[Records from a collection]
^^^^^^^^

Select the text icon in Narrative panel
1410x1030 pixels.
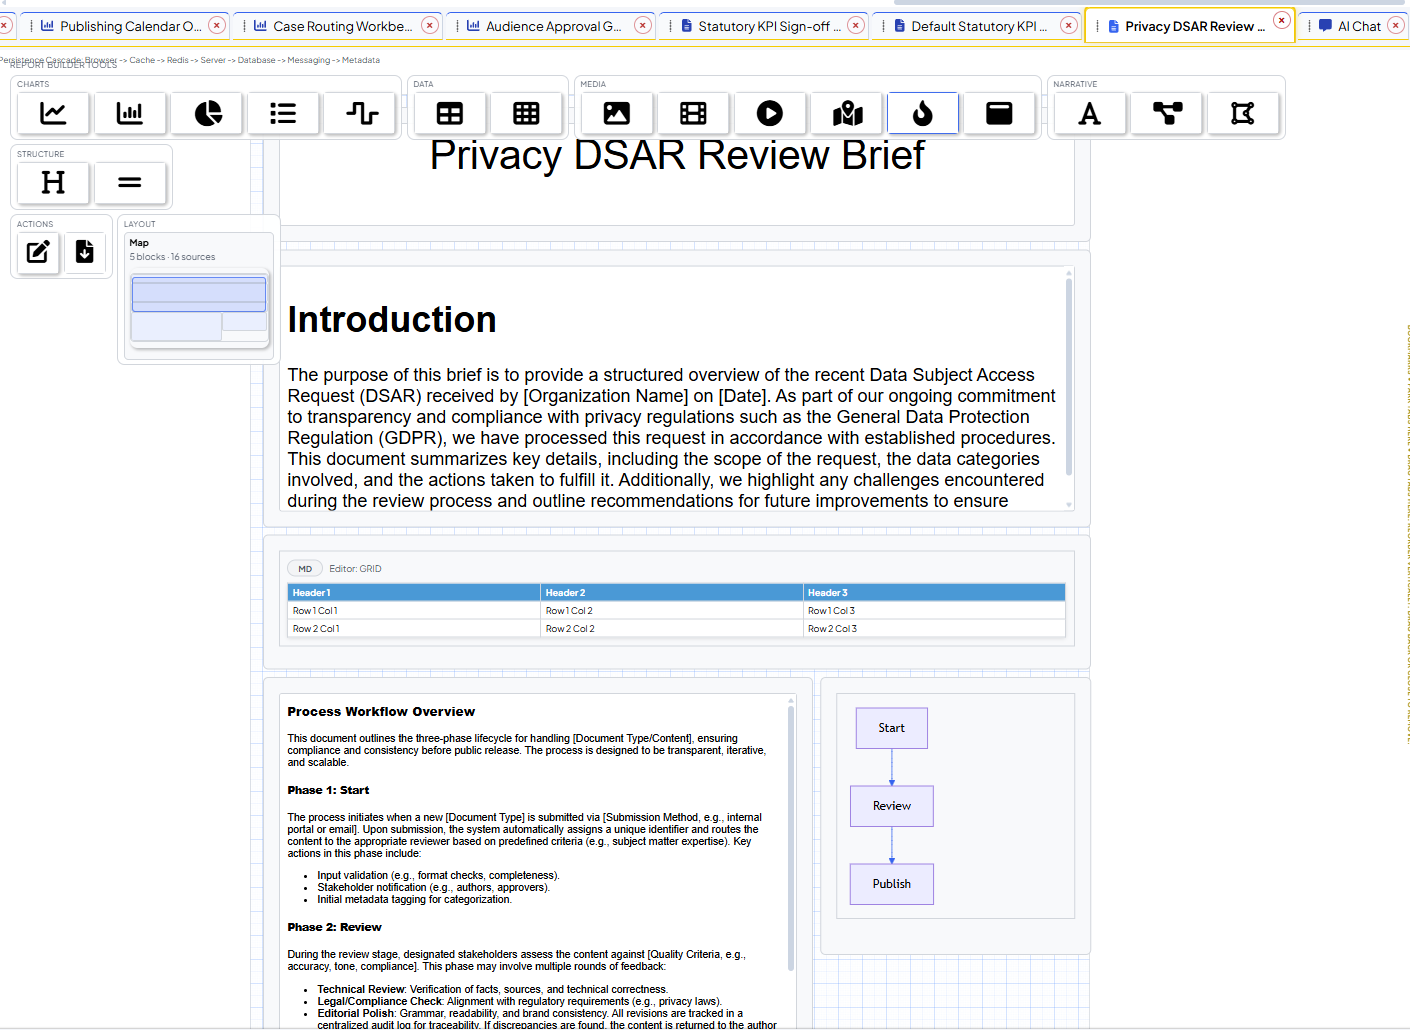pyautogui.click(x=1089, y=113)

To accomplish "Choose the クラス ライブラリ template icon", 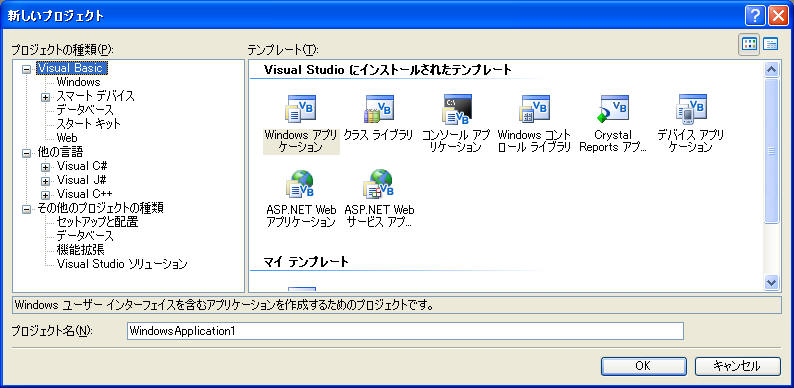I will click(379, 109).
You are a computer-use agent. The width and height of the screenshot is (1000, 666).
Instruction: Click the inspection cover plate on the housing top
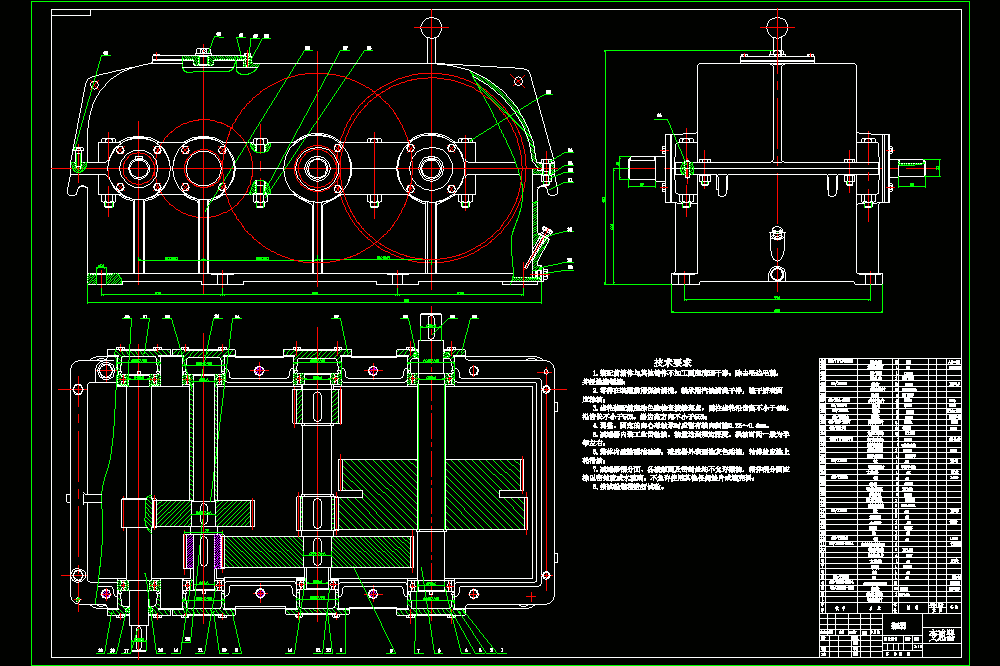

^^^^^^^^

__The task__.
Copy out the data from the line with "You are a computer-use" through the end of the data, without the pictures.

__In response__.
You are a computer-use agent. The width and height of the screenshot is (1000, 666).
Instruction: Click the inspection cover plate on the housing top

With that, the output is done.